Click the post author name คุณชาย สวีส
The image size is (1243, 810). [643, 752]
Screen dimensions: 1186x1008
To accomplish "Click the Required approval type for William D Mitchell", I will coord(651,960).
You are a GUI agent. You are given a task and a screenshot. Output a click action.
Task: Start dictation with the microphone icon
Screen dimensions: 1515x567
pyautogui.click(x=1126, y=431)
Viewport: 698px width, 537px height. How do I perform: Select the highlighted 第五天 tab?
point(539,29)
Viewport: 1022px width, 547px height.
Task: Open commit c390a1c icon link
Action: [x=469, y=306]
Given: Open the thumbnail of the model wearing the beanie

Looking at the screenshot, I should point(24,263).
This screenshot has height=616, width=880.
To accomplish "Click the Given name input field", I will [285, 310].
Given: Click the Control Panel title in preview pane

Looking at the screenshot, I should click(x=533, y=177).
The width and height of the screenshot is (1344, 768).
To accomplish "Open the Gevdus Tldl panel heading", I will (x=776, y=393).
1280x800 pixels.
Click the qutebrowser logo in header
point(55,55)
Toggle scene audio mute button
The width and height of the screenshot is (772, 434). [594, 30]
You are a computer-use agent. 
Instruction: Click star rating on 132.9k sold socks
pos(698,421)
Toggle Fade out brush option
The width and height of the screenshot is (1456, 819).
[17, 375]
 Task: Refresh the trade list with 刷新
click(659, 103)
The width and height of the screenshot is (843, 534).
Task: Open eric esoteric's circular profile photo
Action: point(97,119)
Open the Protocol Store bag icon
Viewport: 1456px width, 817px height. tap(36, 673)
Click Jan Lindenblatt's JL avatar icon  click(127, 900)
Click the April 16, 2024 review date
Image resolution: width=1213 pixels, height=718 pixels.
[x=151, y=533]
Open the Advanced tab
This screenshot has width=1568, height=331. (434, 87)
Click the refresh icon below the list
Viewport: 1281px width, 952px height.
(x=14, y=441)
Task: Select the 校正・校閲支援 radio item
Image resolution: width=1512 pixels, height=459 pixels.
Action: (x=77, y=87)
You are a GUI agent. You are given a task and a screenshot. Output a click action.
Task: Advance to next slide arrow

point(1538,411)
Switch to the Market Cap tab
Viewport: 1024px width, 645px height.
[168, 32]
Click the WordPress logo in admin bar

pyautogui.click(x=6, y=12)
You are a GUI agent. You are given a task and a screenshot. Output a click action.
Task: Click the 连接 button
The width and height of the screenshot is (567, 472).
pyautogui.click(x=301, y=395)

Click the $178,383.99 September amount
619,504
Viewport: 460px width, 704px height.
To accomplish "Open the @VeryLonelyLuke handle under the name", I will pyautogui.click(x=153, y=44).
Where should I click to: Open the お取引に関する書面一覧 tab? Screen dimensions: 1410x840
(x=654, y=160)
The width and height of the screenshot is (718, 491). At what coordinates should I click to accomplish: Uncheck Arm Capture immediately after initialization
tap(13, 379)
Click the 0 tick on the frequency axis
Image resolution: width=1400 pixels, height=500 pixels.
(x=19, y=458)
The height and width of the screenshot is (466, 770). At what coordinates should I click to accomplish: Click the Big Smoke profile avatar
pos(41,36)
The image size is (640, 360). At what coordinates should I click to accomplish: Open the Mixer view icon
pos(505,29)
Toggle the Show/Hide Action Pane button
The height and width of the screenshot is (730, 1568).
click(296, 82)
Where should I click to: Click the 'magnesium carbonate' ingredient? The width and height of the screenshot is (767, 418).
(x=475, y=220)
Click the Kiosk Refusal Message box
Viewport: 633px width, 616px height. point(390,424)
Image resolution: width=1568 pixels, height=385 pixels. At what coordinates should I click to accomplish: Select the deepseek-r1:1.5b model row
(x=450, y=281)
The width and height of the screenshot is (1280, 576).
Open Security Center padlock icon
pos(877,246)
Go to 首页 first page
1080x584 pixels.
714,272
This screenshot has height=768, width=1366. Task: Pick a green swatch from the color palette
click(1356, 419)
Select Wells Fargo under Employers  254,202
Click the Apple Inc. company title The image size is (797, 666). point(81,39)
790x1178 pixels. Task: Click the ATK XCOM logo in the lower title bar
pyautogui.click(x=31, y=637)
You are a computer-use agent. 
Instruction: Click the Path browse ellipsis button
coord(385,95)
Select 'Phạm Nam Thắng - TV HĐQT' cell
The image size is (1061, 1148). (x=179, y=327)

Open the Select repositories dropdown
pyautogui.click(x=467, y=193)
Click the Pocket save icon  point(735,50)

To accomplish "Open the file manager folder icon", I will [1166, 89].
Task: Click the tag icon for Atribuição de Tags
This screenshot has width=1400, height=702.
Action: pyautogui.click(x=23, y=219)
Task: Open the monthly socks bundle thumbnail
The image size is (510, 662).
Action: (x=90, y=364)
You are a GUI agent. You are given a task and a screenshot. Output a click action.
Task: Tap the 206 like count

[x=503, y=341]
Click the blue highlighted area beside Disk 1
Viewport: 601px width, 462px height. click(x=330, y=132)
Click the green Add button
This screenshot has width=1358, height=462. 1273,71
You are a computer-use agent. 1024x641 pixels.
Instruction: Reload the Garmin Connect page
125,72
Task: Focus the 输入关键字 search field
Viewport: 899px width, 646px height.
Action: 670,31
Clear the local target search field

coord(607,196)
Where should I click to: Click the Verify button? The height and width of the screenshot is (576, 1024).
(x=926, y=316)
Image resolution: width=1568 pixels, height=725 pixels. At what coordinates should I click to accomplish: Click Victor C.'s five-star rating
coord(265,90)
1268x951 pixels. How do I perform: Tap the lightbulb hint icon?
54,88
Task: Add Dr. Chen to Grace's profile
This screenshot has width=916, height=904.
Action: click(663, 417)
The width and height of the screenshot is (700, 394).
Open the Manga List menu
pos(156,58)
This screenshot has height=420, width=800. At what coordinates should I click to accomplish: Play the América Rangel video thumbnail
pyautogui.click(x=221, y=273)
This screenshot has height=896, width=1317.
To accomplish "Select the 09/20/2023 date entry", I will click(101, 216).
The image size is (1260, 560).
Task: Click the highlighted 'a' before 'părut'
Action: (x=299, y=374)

****************

→ **TASK STATEMENT**
Once you have read the data, reproduce all of it exactly.

→ **EXERCISE SOLUTION**
Click the post author name คุณชาย สวีส
The image size is (1243, 810). [643, 752]
Screen dimensions: 1186x1008
To accomplish "Click the Required approval type for William D Mitchell", I will coord(651,960).
You are a GUI agent. You are given a task and a screenshot. Output a click action.
Task: Start dictation with the microphone icon
Screen dimensions: 1515x567
pyautogui.click(x=1126, y=431)
Viewport: 698px width, 537px height. How do I perform: Select the highlighted 第五天 tab?
point(539,29)
Viewport: 1022px width, 547px height.
Task: Open commit c390a1c icon link
Action: [x=469, y=306]
Given: Open the thumbnail of the model wearing the beanie

Looking at the screenshot, I should point(24,263).
This screenshot has height=616, width=880.
To accomplish "Click the Given name input field", I will [285, 310].
Given: Click the Control Panel title in preview pane

Looking at the screenshot, I should click(x=533, y=177).
The width and height of the screenshot is (1344, 768).
To accomplish "Open the Gevdus Tldl panel heading", I will (x=776, y=393).
1280x800 pixels.
Click the qutebrowser logo in header
point(55,55)
Toggle scene audio mute button
The width and height of the screenshot is (772, 434). [594, 30]
You are a computer-use agent. 
Instruction: Click star rating on 132.9k sold socks
pos(698,421)
Toggle Fade out brush option
The width and height of the screenshot is (1456, 819).
[17, 375]
 Task: Refresh the trade list with 刷新
click(659, 103)
The width and height of the screenshot is (843, 534).
Task: Open eric esoteric's circular profile photo
Action: point(97,119)
Open the Protocol Store bag icon
Viewport: 1456px width, 817px height. tap(36, 673)
Click Jan Lindenblatt's JL avatar icon  click(127, 900)
Click the April 16, 2024 review date
Image resolution: width=1213 pixels, height=718 pixels.
[x=151, y=533]
Open the Advanced tab
This screenshot has width=1568, height=331. (434, 87)
Click the refresh icon below the list
Viewport: 1281px width, 952px height.
(x=14, y=441)
Task: Select the 校正・校閲支援 radio item
Image resolution: width=1512 pixels, height=459 pixels.
Action: (x=77, y=87)
You are a GUI agent. You are given a task and a screenshot. Output a click action.
Task: Advance to next slide arrow

point(1538,411)
Switch to the Market Cap tab
Viewport: 1024px width, 645px height.
[168, 32]
Click the WordPress logo in admin bar

pyautogui.click(x=6, y=12)
You are a GUI agent. You are given a task and a screenshot. Output a click action.
Task: Click the 连接 button
The width and height of the screenshot is (567, 472).
pyautogui.click(x=301, y=395)

Click the $178,383.99 September amount
619,504
Viewport: 460px width, 704px height.
To accomplish "Open the @VeryLonelyLuke handle under the name", I will pyautogui.click(x=153, y=44).
Where should I click to: Open the お取引に関する書面一覧 tab? Screen dimensions: 1410x840
(x=654, y=160)
The width and height of the screenshot is (718, 491). At what coordinates should I click to accomplish: Uncheck Arm Capture immediately after initialization
tap(13, 379)
Click the 0 tick on the frequency axis
Image resolution: width=1400 pixels, height=500 pixels.
(x=19, y=458)
The height and width of the screenshot is (466, 770). At what coordinates should I click to accomplish: Click the Big Smoke profile avatar
pos(41,36)
The image size is (640, 360). At what coordinates should I click to accomplish: Open the Mixer view icon
pos(505,29)
Toggle the Show/Hide Action Pane button
The height and width of the screenshot is (730, 1568).
click(296, 82)
Where should I click to: Click the 'magnesium carbonate' ingredient? The width and height of the screenshot is (767, 418).
(x=475, y=220)
Click the Kiosk Refusal Message box
Viewport: 633px width, 616px height. point(390,424)
Image resolution: width=1568 pixels, height=385 pixels. At what coordinates should I click to accomplish: Select the deepseek-r1:1.5b model row
(x=450, y=281)
The width and height of the screenshot is (1280, 576).
Open Security Center padlock icon
pos(877,246)
Go to 首页 first page
1080x584 pixels.
714,272
This screenshot has height=768, width=1366. Task: Pick a green swatch from the color palette
click(1356, 419)
Select Wells Fargo under Employers  254,202
Click the Apple Inc. company title The image size is (797, 666). point(81,39)
790x1178 pixels. Task: Click the ATK XCOM logo in the lower title bar
pyautogui.click(x=31, y=637)
You are a computer-use agent. 
Instruction: Click the Path browse ellipsis button
coord(385,95)
Select 'Phạm Nam Thắng - TV HĐQT' cell
The image size is (1061, 1148). (x=179, y=327)

Open the Select repositories dropdown
pyautogui.click(x=467, y=193)
Click the Pocket save icon  point(735,50)

To accomplish "Open the file manager folder icon", I will [1166, 89].
Task: Click the tag icon for Atribuição de Tags
This screenshot has width=1400, height=702.
Action: pyautogui.click(x=23, y=219)
Task: Open the monthly socks bundle thumbnail
The image size is (510, 662).
Action: (x=90, y=364)
You are a GUI agent. You are given a task and a screenshot. Output a click action.
Task: Tap the 206 like count

[x=503, y=341]
Click the blue highlighted area beside Disk 1
Viewport: 601px width, 462px height. click(x=330, y=132)
Click the green Add button
This screenshot has width=1358, height=462. 1273,71
You are a computer-use agent. 1024x641 pixels.
Instruction: Reload the Garmin Connect page
125,72
Task: Focus the 输入关键字 search field
Viewport: 899px width, 646px height.
Action: 670,31
Clear the local target search field

coord(607,196)
Where should I click to: Click the Verify button? The height and width of the screenshot is (576, 1024).
(x=926, y=316)
Image resolution: width=1568 pixels, height=725 pixels. At what coordinates should I click to accomplish: Click Victor C.'s five-star rating
coord(265,90)
1268x951 pixels. How do I perform: Tap the lightbulb hint icon?
54,88
Task: Add Dr. Chen to Grace's profile
This screenshot has width=916, height=904.
Action: click(663, 417)
The width and height of the screenshot is (700, 394).
Open the Manga List menu
pos(156,58)
This screenshot has height=420, width=800. At what coordinates should I click to accomplish: Play the América Rangel video thumbnail
pyautogui.click(x=221, y=273)
This screenshot has height=896, width=1317.
To accomplish "Select the 09/20/2023 date entry", I will click(101, 216).
The image size is (1260, 560).
Task: Click the highlighted 'a' before 'părut'
Action: (x=299, y=374)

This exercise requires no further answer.